Selected text |
Employers cut 533,000 jobs in Nov., most since 1974

WASHINGTON -- Employers slashed jobs at the swiftest pace in 34 years in November, leading the unemployment rate to rise to 6.7% from 6.5% in October and the highest in 15 years, the government said Friday. Speaking after the report, President Bush used the word "recession" for the first time to describe the economy's state.

The report points to a rapidly deepening recession. The unemployment rate was held down as discouraged workers dropped out of the job pool.

Adding in those who have given up looking for work and people working part time because they can't find full-time work, unemployment was 12.5% in November, up from 11.8% in October and highest since the department began tracking the number in 1994.

The monthly employment report includes figures from a household survey, which produces the unemployment rate, and a survey of businesses, which produces the payroll jobs numbers.

Information shown |
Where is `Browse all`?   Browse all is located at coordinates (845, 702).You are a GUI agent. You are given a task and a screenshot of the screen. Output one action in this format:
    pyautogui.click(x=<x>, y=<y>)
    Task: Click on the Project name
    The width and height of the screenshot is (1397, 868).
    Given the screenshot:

Work to do |
- a) Echo the stretch of the jobs report from "WASHINGTON -- Employers" through "payroll jobs numbers.".
- b) According to the jobs report, which survey produces the unemployment rate?

Solutions to the tasks |
- a)
WASHINGTON -- Employers slashed jobs at the swiftest pace in 34 years in November, leading the unemployment rate to rise to 6.7% from 6.5% in October and the highest in 15 years, the government said Friday. Speaking after the report, President Bush used the word "recession" for the first time to describe the economy's state.

The report points to a rapidly deepening recession. The unemployment rate was held down as discouraged workers dropped out of the job pool.

Adding in those who have given up looking for work and people working part time because they can't find full-time work, unemployment was 12.5% in November, up from 11.8% in October and highest since the department began tracking the number in 1994.

The monthly employment report includes figures from a household survey, which produces the unemployment rate, and a survey of businesses, which produces the payroll jobs numbers.

- b) The household survey produces the unemployment rate.